RestaurantsInAddressbooks

From W3C Wiki

The thing about RestaurantRecommendation and the SemanticWeb is having practical ways of storing and sharing review data.

Here's an entry from DanConnolly's palm address book, converted using PalmAgent and edited lightly. The fact that I bothered to put in into my PDA suggests that I like it. The fact that I didn't mark it as private suggests that I'm willing to share it.


  <rdf:Description rdf:about='#8725181'>
    <pa:company>Carmello's Italian Restaurant</pa:company>
    <pa:address>504 E. 5th Street</pa:address>
    <pa:city>Austin</pa:city>
    <pa:state>TX</pa:state>
    <pa:Fax>512-477-1620</pa:Fax>
    <pa:Work>512-477-7497</pa:Work>
    <pa:zipCode>78701</pa:zipCode>
    <pa:custom1>1999-08-12</pa:custom1>
    <pa:note>gift certificate from Miyo christmas 1998</pa:note>
    <pdb:id>8725181</pdb:id>
    <pdb:category>5</pdb:category>
    <pdb:private>0</pdb:private>
    <pa:display
    rdf:resource='http://www.w3.org/2000/08/palm56/addr#Work' />
  </rdf:Description>


Hmm... suppose I wanted to use my PDA to manage/author some restaurant recommendations... maybe every time I sync, I want my restaurantRecommendations.rdf thingy in the web to be updated w.r.t. the stuff in my palmpilot. I could use PalmAgent to get the data in .rdf, then cwm with something like...



{
  <addrBook.rdf> [ log:semantics [ log:includes {
    ?R pa:company ?N; pa:address ?STADDR; pa:city ?CITY; pa:state ?ST; pa:zipCode ?ZIP; pa:Work ?PH.
    ?N [ str:includes "Restaurant" ].
  } ] ].
} => {
    ?R a findFood:Restaurant.
    ?WHO findFood:recommends ?R.
    ?R pa:company ?N; pa:address ?STADDR; pa:city ?CITY; pa:state ?ST; pa:zipCode ?ZIP; pa:Work ?PH.
}.


I'm making findFood: up here, of course.

It might be nice to generalize these rules so they'd work in a wider context than just my address book. But while rules like "businesses with 'Restauratant' in their names are restaurants" are useful in the context of my PDA, we don't really mean them to apply to the general case, since "Bob's Restaurant Inspection Service" is a name for a business that probably isn't a restaurant.

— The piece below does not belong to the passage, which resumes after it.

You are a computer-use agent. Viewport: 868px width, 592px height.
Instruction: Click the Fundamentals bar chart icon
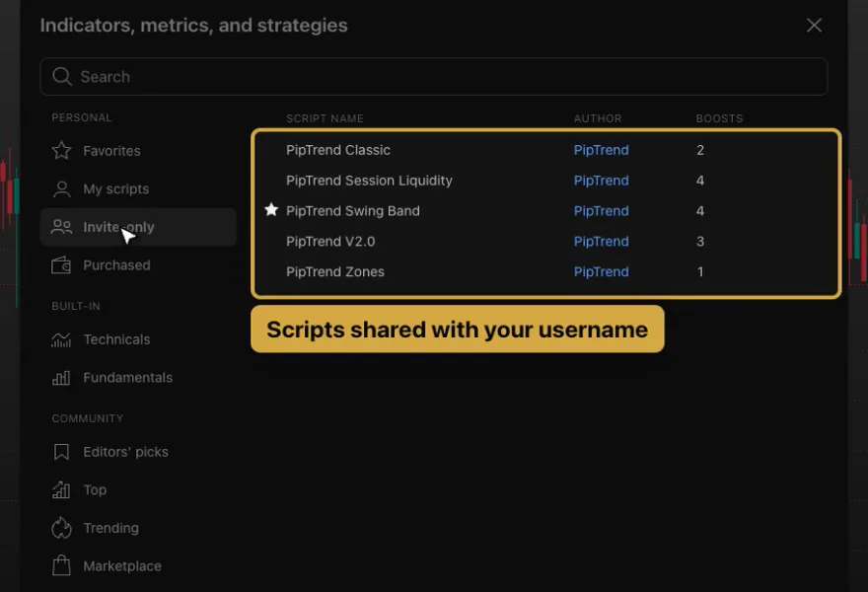click(61, 378)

Of course, we should be able to relate some of these data to GeoInfo... that's not actually a city but a city name (ThingsVersusTheirNames). Hmm... weather underground (LinkMe) is a great source of geo and timezone info. We could use it to get the lat/long of the city. We could use the yahoo yellow pages to get the lat/long of the restaurant itself in lots of cases.

Hmm... how far can we exploit the fact that restaurants and phone numbers are pretty much 1-1? Can we squeeze "the restaurant you get by calling 512-477-7497" into a really useful URI? Perhaps use it as the basis of a backlink-based discovery service?

Other ideas... personal addressbooks aren't the only relevant sources here... the yahoo yellow pages is a great source of objective information. We can correlate stuff like phone numbers from PDAs to sources like yahoo to get driving directions.